# Please Help... Worried about a friend...



## Ravie (Dec 30, 2009)

Hey guys I've got a friend who I havent heard from in too long, it's making me worried. Please ask around if you can to see if he's alive...

Name: Ass crack Zack or "mother"
Age: early 20's
sex: male
Looks like: an assole with tattoo on his face of dotted lines leading to an "X", tall, dark brown hair, keeps it short.
Location: Last i heard he was on the east coast.

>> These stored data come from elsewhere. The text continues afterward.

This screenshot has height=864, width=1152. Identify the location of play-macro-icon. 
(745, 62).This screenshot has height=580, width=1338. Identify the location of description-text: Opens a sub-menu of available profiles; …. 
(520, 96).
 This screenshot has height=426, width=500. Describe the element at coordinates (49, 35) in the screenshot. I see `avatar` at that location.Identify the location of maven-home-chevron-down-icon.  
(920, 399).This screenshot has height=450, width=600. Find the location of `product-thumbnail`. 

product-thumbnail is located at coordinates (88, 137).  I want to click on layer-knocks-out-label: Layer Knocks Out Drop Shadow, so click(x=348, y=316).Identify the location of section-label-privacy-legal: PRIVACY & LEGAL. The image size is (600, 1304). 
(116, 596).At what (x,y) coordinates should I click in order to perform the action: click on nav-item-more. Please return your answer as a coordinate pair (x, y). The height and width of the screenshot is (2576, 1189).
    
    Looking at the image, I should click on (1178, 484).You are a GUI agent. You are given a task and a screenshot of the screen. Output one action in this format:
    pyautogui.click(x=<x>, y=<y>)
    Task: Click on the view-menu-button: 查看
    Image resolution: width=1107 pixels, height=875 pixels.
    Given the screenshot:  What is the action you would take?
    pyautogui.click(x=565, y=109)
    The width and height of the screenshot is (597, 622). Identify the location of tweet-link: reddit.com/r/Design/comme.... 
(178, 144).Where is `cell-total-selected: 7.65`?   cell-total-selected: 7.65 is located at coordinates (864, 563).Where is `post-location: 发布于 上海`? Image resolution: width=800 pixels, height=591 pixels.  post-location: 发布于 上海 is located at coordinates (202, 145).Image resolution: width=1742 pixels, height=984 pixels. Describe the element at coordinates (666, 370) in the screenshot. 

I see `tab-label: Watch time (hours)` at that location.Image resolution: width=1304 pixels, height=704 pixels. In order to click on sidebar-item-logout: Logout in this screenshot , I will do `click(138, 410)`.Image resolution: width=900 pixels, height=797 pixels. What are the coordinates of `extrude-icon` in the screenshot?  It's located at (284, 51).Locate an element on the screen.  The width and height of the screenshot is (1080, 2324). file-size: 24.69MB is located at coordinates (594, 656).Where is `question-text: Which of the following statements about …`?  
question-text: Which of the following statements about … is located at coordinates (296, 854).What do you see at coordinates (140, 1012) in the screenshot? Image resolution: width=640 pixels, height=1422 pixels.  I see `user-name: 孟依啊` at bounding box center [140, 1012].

So if anyone has heard anything please tell me. His friends are worried.


----------



## oldmanLee (Dec 30, 2009)

any idea what area he was last in,Ravie?


----------



## dirty_rotten_squatter (Dec 30, 2009)

I'll post some stuff up on my myspace see if I get any replies for ya.


----------



## Ravie (Dec 30, 2009)

not sure the round abouts of where he was. i just know he was on the east coast and he hasnt talked to me or my boyfriend(whos his best friend) in months.


----------



## IBRRHOBO (Dec 30, 2009)

a simple way to check if he's around is to google any and ALL emails, names, handles you know of. the results will show last posts in all google scanned sites. the tat sounds real familiar, but the age is about 10 years off so i am no help.


----------